The entries are to be given again in full. Every word must match.

Source records
==*==

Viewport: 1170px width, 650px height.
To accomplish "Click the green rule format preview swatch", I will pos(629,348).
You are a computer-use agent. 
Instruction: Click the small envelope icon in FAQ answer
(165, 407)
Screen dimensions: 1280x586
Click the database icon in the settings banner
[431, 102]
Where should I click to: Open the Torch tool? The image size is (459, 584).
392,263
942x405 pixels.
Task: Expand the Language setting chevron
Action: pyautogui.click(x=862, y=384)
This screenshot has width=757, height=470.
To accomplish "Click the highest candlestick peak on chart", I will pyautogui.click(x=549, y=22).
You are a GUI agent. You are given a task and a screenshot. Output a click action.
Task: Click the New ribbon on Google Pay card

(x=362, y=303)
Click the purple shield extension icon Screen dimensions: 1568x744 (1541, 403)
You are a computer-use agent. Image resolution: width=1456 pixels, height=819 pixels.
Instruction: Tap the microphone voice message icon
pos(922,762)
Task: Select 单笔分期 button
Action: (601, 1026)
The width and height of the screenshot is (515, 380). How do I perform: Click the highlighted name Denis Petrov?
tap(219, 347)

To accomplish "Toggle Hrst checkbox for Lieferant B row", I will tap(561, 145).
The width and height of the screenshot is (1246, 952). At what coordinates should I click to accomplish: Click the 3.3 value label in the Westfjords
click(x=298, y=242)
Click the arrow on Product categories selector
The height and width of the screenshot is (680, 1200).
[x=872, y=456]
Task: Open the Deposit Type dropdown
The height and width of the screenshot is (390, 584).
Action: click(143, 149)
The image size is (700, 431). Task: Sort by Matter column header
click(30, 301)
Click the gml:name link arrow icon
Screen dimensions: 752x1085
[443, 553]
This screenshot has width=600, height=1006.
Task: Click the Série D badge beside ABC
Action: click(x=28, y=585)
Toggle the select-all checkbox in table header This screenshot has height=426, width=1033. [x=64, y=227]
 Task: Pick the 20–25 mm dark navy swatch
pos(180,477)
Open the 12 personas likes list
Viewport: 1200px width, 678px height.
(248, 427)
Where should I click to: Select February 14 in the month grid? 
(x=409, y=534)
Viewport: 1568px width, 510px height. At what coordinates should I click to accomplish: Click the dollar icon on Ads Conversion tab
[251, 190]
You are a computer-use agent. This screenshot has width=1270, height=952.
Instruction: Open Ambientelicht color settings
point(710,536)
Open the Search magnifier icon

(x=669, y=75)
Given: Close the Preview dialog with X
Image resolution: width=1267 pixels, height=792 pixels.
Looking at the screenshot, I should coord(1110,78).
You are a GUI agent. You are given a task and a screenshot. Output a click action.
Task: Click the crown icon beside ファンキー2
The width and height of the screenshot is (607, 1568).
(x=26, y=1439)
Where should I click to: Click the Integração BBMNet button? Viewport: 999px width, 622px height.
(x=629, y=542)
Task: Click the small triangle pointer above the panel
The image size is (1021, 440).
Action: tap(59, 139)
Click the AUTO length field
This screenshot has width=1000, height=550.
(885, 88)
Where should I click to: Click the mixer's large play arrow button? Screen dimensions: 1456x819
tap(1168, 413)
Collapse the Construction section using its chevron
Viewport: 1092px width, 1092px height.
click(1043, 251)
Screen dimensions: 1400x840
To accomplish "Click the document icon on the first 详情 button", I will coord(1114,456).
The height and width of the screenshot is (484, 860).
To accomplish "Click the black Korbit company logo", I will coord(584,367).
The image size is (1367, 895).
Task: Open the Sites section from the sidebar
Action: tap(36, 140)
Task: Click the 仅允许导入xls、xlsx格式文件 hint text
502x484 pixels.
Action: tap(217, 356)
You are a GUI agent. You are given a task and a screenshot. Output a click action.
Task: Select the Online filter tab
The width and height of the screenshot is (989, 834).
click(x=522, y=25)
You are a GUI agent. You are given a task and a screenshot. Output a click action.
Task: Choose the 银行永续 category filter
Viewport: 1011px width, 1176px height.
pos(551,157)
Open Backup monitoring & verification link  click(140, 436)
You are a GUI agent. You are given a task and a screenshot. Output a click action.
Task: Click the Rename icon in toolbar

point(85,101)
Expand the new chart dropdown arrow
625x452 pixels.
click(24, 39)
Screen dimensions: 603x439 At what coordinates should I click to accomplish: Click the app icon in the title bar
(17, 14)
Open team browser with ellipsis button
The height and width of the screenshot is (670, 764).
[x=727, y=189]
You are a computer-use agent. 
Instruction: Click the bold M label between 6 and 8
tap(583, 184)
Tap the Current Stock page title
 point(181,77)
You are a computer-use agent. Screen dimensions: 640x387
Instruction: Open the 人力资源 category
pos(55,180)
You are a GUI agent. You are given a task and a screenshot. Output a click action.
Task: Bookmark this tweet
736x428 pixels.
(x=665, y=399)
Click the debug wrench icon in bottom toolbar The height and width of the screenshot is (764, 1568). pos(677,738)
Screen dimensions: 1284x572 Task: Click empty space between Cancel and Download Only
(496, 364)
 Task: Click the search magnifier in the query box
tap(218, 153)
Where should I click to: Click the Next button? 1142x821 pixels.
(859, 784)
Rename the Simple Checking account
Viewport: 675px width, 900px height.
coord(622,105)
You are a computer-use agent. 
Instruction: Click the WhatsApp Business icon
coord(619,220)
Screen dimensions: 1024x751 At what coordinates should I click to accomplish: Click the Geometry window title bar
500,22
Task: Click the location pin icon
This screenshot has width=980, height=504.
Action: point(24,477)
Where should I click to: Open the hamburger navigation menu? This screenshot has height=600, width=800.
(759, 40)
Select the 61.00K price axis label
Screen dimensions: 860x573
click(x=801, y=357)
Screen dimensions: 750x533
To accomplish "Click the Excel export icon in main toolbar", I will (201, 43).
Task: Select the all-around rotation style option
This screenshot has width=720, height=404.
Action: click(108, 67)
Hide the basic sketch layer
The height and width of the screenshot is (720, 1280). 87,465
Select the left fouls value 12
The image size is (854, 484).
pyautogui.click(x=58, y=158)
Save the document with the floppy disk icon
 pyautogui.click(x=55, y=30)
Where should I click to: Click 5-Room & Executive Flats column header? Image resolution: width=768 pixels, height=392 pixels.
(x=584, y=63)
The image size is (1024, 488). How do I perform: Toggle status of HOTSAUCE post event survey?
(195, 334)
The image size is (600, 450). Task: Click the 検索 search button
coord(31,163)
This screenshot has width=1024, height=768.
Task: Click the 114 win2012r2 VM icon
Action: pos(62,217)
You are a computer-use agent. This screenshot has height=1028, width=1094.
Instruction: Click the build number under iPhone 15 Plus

==*==

▶ Task answer:
Viewport: 1170px width, 650px height.
To accomplish "Click the green rule format preview swatch", I will pos(629,348).
You are a computer-use agent. 
Instruction: Click the small envelope icon in FAQ answer
(165, 407)
Screen dimensions: 1280x586
Click the database icon in the settings banner
[431, 102]
Where should I click to: Open the Torch tool? The image size is (459, 584).
392,263
942x405 pixels.
Task: Expand the Language setting chevron
Action: pyautogui.click(x=862, y=384)
This screenshot has width=757, height=470.
To accomplish "Click the highest candlestick peak on chart", I will pyautogui.click(x=549, y=22).
You are a GUI agent. You are given a task and a screenshot. Output a click action.
Task: Click the New ribbon on Google Pay card

(x=362, y=303)
Click the purple shield extension icon Screen dimensions: 1568x744 (1541, 403)
You are a computer-use agent. Image resolution: width=1456 pixels, height=819 pixels.
Instruction: Tap the microphone voice message icon
pos(922,762)
Task: Select 单笔分期 button
Action: (601, 1026)
The width and height of the screenshot is (515, 380). How do I perform: Click the highlighted name Denis Petrov?
tap(219, 347)

To accomplish "Toggle Hrst checkbox for Lieferant B row", I will tap(561, 145).
The width and height of the screenshot is (1246, 952). At what coordinates should I click to accomplish: Click the 3.3 value label in the Westfjords
click(x=298, y=242)
Click the arrow on Product categories selector
The height and width of the screenshot is (680, 1200).
[x=872, y=456]
Task: Open the Deposit Type dropdown
The height and width of the screenshot is (390, 584).
Action: click(143, 149)
The image size is (700, 431). Task: Sort by Matter column header
click(30, 301)
Click the gml:name link arrow icon
Screen dimensions: 752x1085
[443, 553]
This screenshot has width=600, height=1006.
Task: Click the Série D badge beside ABC
Action: click(x=28, y=585)
Toggle the select-all checkbox in table header This screenshot has height=426, width=1033. [x=64, y=227]
 Task: Pick the 20–25 mm dark navy swatch
pos(180,477)
Open the 12 personas likes list
Viewport: 1200px width, 678px height.
(248, 427)
Where should I click to: Select February 14 in the month grid? 
(x=409, y=534)
Viewport: 1568px width, 510px height. At what coordinates should I click to accomplish: Click the dollar icon on Ads Conversion tab
[251, 190]
You are a computer-use agent. This screenshot has width=1270, height=952.
Instruction: Open Ambientelicht color settings
point(710,536)
Open the Search magnifier icon

(x=669, y=75)
Given: Close the Preview dialog with X
Image resolution: width=1267 pixels, height=792 pixels.
Looking at the screenshot, I should coord(1110,78).
You are a GUI agent. You are given a task and a screenshot. Output a click action.
Task: Click the crown icon beside ファンキー2
The width and height of the screenshot is (607, 1568).
(x=26, y=1439)
Where should I click to: Click the Integração BBMNet button? Viewport: 999px width, 622px height.
(x=629, y=542)
Task: Click the small triangle pointer above the panel
The image size is (1021, 440).
Action: tap(59, 139)
Click the AUTO length field
This screenshot has width=1000, height=550.
(885, 88)
Where should I click to: Click the mixer's large play arrow button? Screen dimensions: 1456x819
tap(1168, 413)
Collapse the Construction section using its chevron
Viewport: 1092px width, 1092px height.
click(1043, 251)
Screen dimensions: 1400x840
To accomplish "Click the document icon on the first 详情 button", I will coord(1114,456).
The height and width of the screenshot is (484, 860).
To accomplish "Click the black Korbit company logo", I will coord(584,367).
The image size is (1367, 895).
Task: Open the Sites section from the sidebar
Action: tap(36, 140)
Task: Click the 仅允许导入xls、xlsx格式文件 hint text
502x484 pixels.
Action: tap(217, 356)
You are a GUI agent. You are given a task and a screenshot. Output a click action.
Task: Select the Online filter tab
The width and height of the screenshot is (989, 834).
click(x=522, y=25)
You are a GUI agent. You are given a task and a screenshot. Output a click action.
Task: Choose the 银行永续 category filter
Viewport: 1011px width, 1176px height.
pos(551,157)
Open Backup monitoring & verification link  click(140, 436)
You are a GUI agent. You are given a task and a screenshot. Output a click action.
Task: Click the Rename icon in toolbar

point(85,101)
Expand the new chart dropdown arrow
625x452 pixels.
click(24, 39)
Screen dimensions: 603x439 At what coordinates should I click to accomplish: Click the app icon in the title bar
(17, 14)
Open team browser with ellipsis button
The height and width of the screenshot is (670, 764).
[x=727, y=189]
You are a computer-use agent. 
Instruction: Click the bold M label between 6 and 8
tap(583, 184)
Tap the Current Stock page title
 point(181,77)
You are a computer-use agent. Screen dimensions: 640x387
Instruction: Open the 人力资源 category
pos(55,180)
You are a GUI agent. You are given a task and a screenshot. Output a click action.
Task: Bookmark this tweet
736x428 pixels.
(x=665, y=399)
Click the debug wrench icon in bottom toolbar The height and width of the screenshot is (764, 1568). pos(677,738)
Screen dimensions: 1284x572 Task: Click empty space between Cancel and Download Only
(496, 364)
 Task: Click the search magnifier in the query box
tap(218, 153)
Where should I click to: Click the Next button? 1142x821 pixels.
(859, 784)
Rename the Simple Checking account
Viewport: 675px width, 900px height.
coord(622,105)
You are a computer-use agent. 
Instruction: Click the WhatsApp Business icon
coord(619,220)
Screen dimensions: 1024x751 At what coordinates should I click to accomplish: Click the Geometry window title bar
500,22
Task: Click the location pin icon
This screenshot has width=980, height=504.
Action: point(24,477)
Where should I click to: Open the hamburger navigation menu? This screenshot has height=600, width=800.
(759, 40)
Select the 61.00K price axis label
Screen dimensions: 860x573
click(x=801, y=357)
Screen dimensions: 750x533
To accomplish "Click the Excel export icon in main toolbar", I will (201, 43).
Task: Select the all-around rotation style option
This screenshot has width=720, height=404.
Action: click(108, 67)
Hide the basic sketch layer
The height and width of the screenshot is (720, 1280). 87,465
Select the left fouls value 12
The image size is (854, 484).
pyautogui.click(x=58, y=158)
Save the document with the floppy disk icon
 pyautogui.click(x=55, y=30)
Where should I click to: Click 5-Room & Executive Flats column header? Image resolution: width=768 pixels, height=392 pixels.
(x=584, y=63)
The image size is (1024, 488). How do I perform: Toggle status of HOTSAUCE post event survey?
(195, 334)
The image size is (600, 450). Task: Click the 検索 search button
coord(31,163)
This screenshot has width=1024, height=768.
Task: Click the 114 win2012r2 VM icon
Action: pos(62,217)
You are a computer-use agent. This screenshot has height=1028, width=1094.
Instruction: Click the build number under iPhone 15 Plus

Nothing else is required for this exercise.